Search code examples
apache-sparkamazon-emr

Spark 2.3.1 AWS EMR not returning data for some columns yet works in Athena/Presto and Spectrum


I am using PySpark on Spark 2.3.1 on AWS EMR (Python 2.7.14)

spark = SparkSession \
    .builder \
    .appName("Python Spark SQL data source example") \
    .config("hive.metastore.client.factory.class", "com.amazonaws.glue.catalog.metastore.AWSGlueDataCatalogHiveClientFactory") \
    .config("hive.exec.dynamic.partition", "true") \
    .config("hive.exec.dynamic.partition.mode", "nonstrict") \
    .config("spark.debug.maxToStringFields", 100) \
    .enableHiveSupport() \
    .getOrCreate()


spark.sql('select `message.country` from datalake.leads_notification where `message.country` is not null').show(10)

This returns no data, 0 rows found. Every value for each row in above table is returned Null. Data is stored in PARQUET.

When I ran same SQL query on AWS Athena/Presto or on AWs Redshift Spectrum then I get all column data returned correctly (most column values are not null).

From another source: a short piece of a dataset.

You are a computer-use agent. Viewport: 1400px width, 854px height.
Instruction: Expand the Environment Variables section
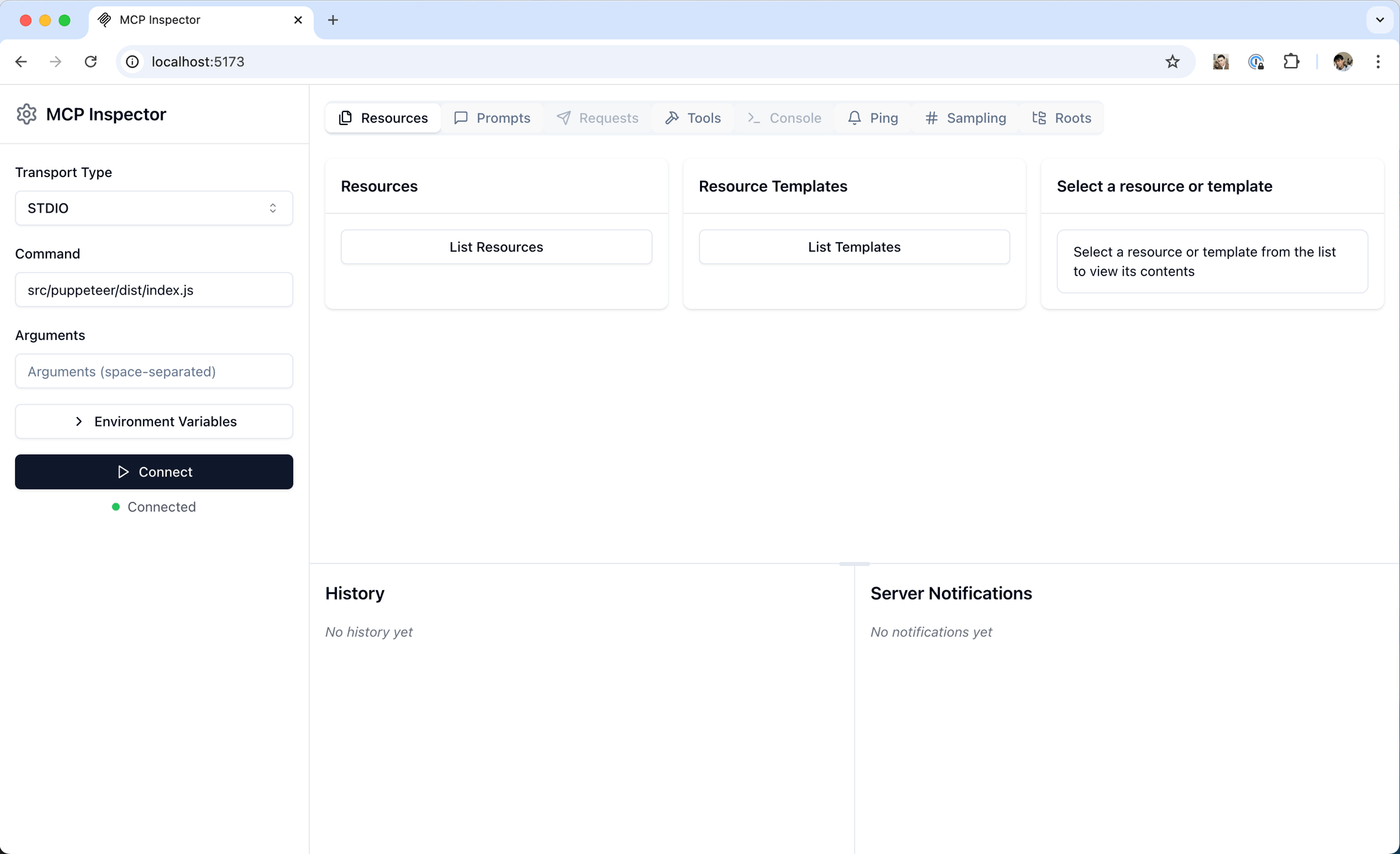tap(154, 421)
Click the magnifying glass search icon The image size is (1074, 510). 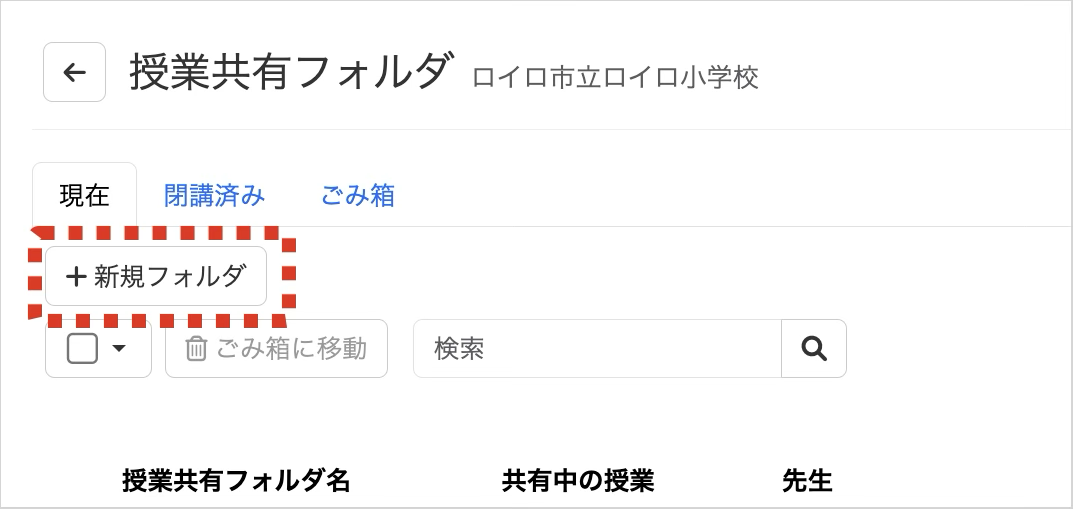click(814, 348)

This is the Athena SQL and Redshift SQL query that returns correct data:

select "message.country" from datalake.leads_notification where "message.country" is not null limit 10;

I use AWS Glue catalog in all cases. The column above is NOT partitioned but the table is partitioned on other columns. I tried to use repair table, it did not help. i.e. MSCK REPAIR TABLE datalake.leads_notification

i tried Schema Merge = True like so:

spark = SparkSession \
    .builder \
    .appName("Python Spark SQL data source example") \
    .config("hive.metastore.client.factory.class", "com.amazonaws.glue.catalog.metastore.AWSGlueDataCatalogHiveClientFactory") \
    .config("hive.exec.dynamic.partition", "true") \
    .config("spark.sql.parquet.mergeSchema", "true") \
    .config("hive.exec.dynamic.partition.mode", "nonstrict") \
    .config("spark.debug.maxToStringFields", 200) \
    .enableHiveSupport() \
    .getOrCreate()

No difference, still every value of one column is nulls even though some are not null.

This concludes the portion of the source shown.